DESCRIPTION OF THE TASK = Please transcribe the Azure setup instructions below from "Request might fail" up to and including "Network Watcher Agent.".

SELECTED EXCERPT =
- - - -

This exercise will demonstrate deployability of resources based on subnet status.

Create the variables file:

cp config/template.tfvars .auto.tfvars

Set your public IP address in the allowed_source_address_prefixes variable using CIDR notation:

# allowed_source_address_prefixes = ["1.2.3.4/32"]
curl ifconfig.io/ip

Create the keys:

mkdir keys && ssh-keygen -f keys/temp_rsa

Check for updated agent versions:

# Identify latest version of Network Watcher extension for Linux.
az vm extension image list --name 'NetworkWatcherAgentLinux' --publisher 'Microsoft.Azure.NetworkWatcher' --latest --location 'eastus2'

Create the base resources:

Note

Request might fail if there is already a Network Watched created for the region. Adapt accordingly.

terraform init
terraform apply -auto-approve

Network Monitor

To enabled advanced monitoring capabilities, such as the Connection Monitor, use the Network Watcher Agent.

This project already installs the agent by default.

- - - -

DATASET CONTENT =

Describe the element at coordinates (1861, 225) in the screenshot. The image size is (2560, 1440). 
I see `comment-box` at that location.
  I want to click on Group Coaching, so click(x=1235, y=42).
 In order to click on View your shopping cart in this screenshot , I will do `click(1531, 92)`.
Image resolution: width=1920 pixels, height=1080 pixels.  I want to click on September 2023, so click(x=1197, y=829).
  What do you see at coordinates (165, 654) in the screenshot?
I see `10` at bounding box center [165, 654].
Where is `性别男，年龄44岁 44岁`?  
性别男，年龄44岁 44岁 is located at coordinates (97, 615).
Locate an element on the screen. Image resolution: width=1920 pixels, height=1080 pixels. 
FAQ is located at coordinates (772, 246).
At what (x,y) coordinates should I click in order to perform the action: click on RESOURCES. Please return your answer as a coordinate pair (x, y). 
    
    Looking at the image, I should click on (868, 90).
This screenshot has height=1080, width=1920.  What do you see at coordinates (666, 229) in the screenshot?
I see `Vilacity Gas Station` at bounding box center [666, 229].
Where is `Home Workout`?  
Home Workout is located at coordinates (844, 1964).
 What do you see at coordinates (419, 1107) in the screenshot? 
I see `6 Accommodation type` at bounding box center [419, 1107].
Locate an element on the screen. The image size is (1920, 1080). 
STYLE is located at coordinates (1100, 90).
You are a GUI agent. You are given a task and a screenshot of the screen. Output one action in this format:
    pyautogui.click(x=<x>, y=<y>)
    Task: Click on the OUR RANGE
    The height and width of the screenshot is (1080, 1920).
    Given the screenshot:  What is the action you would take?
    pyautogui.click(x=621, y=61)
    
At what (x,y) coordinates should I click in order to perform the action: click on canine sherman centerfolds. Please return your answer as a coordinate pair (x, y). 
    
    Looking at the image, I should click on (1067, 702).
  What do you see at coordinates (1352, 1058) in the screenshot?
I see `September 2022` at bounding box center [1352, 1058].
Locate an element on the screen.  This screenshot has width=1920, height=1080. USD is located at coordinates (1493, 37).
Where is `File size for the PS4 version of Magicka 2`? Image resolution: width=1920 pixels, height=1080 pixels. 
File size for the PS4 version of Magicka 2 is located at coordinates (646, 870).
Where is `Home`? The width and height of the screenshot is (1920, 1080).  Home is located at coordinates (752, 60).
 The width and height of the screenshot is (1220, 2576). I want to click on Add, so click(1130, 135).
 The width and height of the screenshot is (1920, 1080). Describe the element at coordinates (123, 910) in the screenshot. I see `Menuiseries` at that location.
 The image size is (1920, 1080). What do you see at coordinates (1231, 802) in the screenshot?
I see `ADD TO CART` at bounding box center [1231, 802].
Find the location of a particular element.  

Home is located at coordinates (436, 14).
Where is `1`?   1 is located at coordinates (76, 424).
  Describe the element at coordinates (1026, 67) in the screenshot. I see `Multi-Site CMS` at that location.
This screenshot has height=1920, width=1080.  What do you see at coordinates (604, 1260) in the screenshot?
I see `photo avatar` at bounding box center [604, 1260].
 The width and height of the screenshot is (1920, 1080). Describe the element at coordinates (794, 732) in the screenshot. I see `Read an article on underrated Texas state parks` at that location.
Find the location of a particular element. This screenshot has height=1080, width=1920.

- - - -

THE ANSWER =
Request might fail if there is already a Network Watched created for the region. Adapt accordingly.

terraform init
terraform apply -auto-approve

Network Monitor

To enabled advanced monitoring capabilities, such as the Connection Monitor, use the Network Watcher Agent.